(Stored records)
• • •

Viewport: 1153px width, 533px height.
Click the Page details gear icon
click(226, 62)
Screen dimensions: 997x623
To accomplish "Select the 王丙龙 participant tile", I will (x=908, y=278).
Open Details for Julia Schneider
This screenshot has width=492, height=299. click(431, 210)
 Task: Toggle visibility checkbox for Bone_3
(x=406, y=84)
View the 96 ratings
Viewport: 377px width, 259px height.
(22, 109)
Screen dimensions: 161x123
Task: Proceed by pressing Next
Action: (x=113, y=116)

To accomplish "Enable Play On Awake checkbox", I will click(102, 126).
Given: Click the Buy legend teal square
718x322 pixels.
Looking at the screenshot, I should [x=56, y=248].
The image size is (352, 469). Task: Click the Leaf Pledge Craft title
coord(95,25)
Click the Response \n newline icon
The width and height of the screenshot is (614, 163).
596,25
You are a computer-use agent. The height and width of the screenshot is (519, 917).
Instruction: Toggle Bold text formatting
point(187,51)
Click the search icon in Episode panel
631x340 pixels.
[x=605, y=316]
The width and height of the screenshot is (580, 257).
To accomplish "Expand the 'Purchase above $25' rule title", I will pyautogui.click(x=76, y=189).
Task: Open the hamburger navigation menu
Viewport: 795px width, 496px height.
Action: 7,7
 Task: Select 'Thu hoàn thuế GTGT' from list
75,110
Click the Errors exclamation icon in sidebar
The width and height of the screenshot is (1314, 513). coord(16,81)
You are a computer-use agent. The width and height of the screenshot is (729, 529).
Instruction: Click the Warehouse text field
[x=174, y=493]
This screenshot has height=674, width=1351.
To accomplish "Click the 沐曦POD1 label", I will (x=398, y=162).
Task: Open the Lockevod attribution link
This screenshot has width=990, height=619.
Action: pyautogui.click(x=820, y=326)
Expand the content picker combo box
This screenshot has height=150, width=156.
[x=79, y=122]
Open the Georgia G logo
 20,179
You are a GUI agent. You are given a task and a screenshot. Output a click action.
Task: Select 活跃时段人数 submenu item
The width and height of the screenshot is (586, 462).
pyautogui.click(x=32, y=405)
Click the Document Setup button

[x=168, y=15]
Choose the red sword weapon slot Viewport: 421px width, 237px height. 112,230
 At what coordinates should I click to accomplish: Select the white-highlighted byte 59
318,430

• • •

■ WHAT TO WORK ON: For the string "computer", tally the lines above that contain it and give only the figure.

■ SOLVED PROBLEM: 2